Para completar o ambiente geral do álbum, temos a voz de
Harris. As vocalizações são bastante típicas do género (arriscaria até dizer que este é o padrão de voz para o
Black Metal
moderno): guturais poderosos que, por se encontrarem um pouco
enterrados na produção, têm um som abafado e distante, o que enfatiza a
atmosfera odiosa e cinzenta do álbum. Não sendo exactamente originais
(são bastante na linha do que
Nocturno Culto já fazia em 1996), as vocalizações neste primeiro álbum de
Judas Iscariot ganham dimensão e destaque muito maior devido à sinceridade por emanada por
Akhenaten
e pela forma como se encaixam nos riffs arrastados (os vocais resultam
melhor nas partes menos rápidas das músicas), criando uma ideia de
narração filosófica. A última faixa do álbum, que tem o sugestivo nome
de
Nietzche, é o melhor exemplo do que acabo de referir, nomeadamente devido à entoação quase profética que os vocais assumem.
Todo
o trabalho é bastante homogéneo no seu todo. As variações que referi
surgem sobretudo dentro de cada faixa, mas a atmosfera de faixa para
faixa é sensivelmente a mesma. Não se esperava outra coisa e é
precisamente este envolvimento que o trabalho tem que o torna
interessante.
Como já foi amplamente exposto, não se trata de um
trabalho original em termos estritamente musicais (embora hoje possa
soar ainda menos uma vez que muitas bandas trilharam o mesmo caminho
que os antecessores de
JI ou do próprio projecto norte-americano) pelo que vale fundamentalmente pela qualidade imprimida ao álbum.
Neste
caso em concreto, a mais valia do álbum é conseguir manter a qualidade
e interesse por dois motivos: por um lado, há uma envolvência geral
muito bem conseguida e que consegue transmitir na perfeição o
sentimento niilista que
Harris pretende; por outro lado,
existem vários momentos (sejam riffs arrepiantes, passagens melódicas
de cortar a respiração ou simplesmente instantes de
Black Metal
executado com o sentimento certo) que por si só se tornam verdadeiros
hinos e o melhor é que há muitas alturas em que isso acontece.
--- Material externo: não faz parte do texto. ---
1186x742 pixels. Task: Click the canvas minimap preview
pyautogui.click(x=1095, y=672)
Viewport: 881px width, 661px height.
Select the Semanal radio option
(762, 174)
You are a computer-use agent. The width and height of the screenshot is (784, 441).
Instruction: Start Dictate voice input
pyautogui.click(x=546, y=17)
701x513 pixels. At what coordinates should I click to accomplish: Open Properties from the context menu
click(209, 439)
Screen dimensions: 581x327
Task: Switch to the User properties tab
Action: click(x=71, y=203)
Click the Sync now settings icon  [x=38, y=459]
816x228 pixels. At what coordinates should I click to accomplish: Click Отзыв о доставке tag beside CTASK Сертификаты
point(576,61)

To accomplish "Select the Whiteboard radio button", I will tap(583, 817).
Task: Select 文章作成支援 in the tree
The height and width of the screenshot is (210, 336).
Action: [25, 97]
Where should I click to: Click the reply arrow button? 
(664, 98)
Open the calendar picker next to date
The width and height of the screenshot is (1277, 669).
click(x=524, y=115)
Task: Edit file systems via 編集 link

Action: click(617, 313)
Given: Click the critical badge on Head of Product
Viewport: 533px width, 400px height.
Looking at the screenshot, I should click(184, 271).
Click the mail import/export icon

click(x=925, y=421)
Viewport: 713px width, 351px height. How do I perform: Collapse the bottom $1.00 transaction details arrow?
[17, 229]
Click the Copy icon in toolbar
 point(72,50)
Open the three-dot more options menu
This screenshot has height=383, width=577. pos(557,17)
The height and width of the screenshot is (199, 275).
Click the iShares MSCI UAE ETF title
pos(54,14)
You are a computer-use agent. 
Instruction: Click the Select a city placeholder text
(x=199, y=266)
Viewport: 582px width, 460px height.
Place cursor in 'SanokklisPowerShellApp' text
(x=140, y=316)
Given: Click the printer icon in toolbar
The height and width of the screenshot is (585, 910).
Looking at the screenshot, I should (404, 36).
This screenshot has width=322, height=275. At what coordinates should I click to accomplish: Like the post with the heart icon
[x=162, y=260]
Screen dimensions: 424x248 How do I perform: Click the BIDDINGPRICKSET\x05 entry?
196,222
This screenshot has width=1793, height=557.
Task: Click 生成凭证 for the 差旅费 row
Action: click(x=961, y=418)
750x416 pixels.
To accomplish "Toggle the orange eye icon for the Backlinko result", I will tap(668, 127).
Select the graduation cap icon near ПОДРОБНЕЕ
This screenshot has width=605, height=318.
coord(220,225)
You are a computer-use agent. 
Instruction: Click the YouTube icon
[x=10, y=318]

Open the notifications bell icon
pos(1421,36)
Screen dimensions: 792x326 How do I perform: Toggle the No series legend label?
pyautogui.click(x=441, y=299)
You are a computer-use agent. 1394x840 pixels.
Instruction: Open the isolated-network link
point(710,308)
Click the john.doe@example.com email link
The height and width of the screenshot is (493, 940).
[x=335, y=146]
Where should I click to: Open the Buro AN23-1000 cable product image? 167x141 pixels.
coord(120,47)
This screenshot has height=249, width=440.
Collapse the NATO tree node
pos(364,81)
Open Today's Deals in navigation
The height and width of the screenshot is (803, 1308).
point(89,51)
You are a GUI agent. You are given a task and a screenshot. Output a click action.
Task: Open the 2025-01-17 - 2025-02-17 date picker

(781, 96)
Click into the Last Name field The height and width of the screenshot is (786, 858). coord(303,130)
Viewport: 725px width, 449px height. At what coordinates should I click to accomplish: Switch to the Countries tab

Os momentos arrastados e tenebrosos de
Damned Below Judas ou
Fidelity, os riffs bastante inspirados em
Babylon ou no riff principal de
The Cold Earth Slept Below e ainda a hipnótica e longa viagem de
Nietzsche
(tema que de alguma forma se torna no paradigma máximo do trabalho e
porventura do próprio projecto), são (por si só) tudo fantásticas
demonstrações de como deve ser feito
BM, mas quando integrados
num álbum com a capacidade de proporcionar um efeito de abstracção
exterior para uma maior exploração individualista, tornam-se ainda
melhores e transcendem a qualidade intrínseca que cada uma dessas
demonstrações teria já por si só.
Conclusão
The Cold Earth Slept Below
não é um álbum fundador do género em que se insere, mas é sem dúvida
único na sua abordagem temática ao género. Isto confere-lhe uma
atmosfera e força únicas, que tornam o primeiro álbum de
Judas Iscariot um importante contributo para cimentar o que o
Black Metal tem de melhor.
Além
disso, foi um começo estrondoso para um projecto que se tornaria numa
instituição bastante respeitada no meio em que estava musicalmente
inserida, ao longo dos anos em que se manteve activo.
Não é um
trabalho de assimilação fácil. Não o pretende ser e isso também é um
dos seus pontos positivos. É uma honesta transposição de ideais ditos
extremos para música de índole semelhante. Uma recriação poderosa de
ideais niilista consubstanciada em três quartos de hora de puro e negro
Black Metal. O facto de querer ser "apenas" um trabalho honesto neste campo não o torna menos louvável e admirável, muito pelo contrário.